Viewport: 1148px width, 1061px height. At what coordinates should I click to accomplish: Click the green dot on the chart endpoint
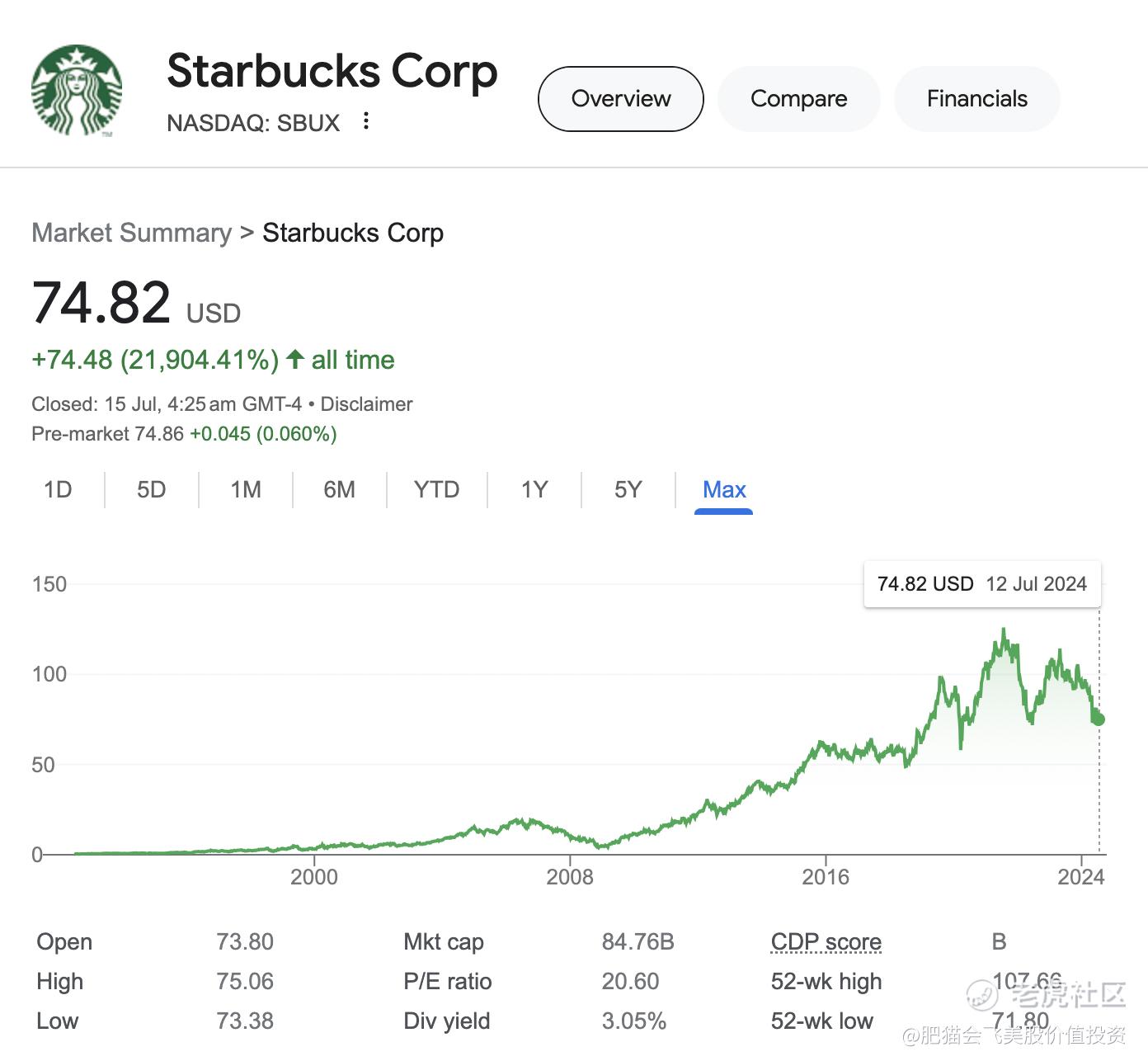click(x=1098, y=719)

--

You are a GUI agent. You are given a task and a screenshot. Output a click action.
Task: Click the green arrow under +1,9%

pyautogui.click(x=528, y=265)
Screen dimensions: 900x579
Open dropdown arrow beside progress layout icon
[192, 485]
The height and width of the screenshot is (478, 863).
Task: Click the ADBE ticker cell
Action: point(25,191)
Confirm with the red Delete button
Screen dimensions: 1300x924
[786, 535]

EXERCISE PROMPT — Please give again the lines above between the line holding "Task: Click the green arrow under +1,9%" and the line holding "Screen dimensions: 900x579", inclusive, exactly as they are and with nothing added.

RESPONSE AREA —
Task: Click the green arrow under +1,9%

pyautogui.click(x=528, y=265)
Screen dimensions: 900x579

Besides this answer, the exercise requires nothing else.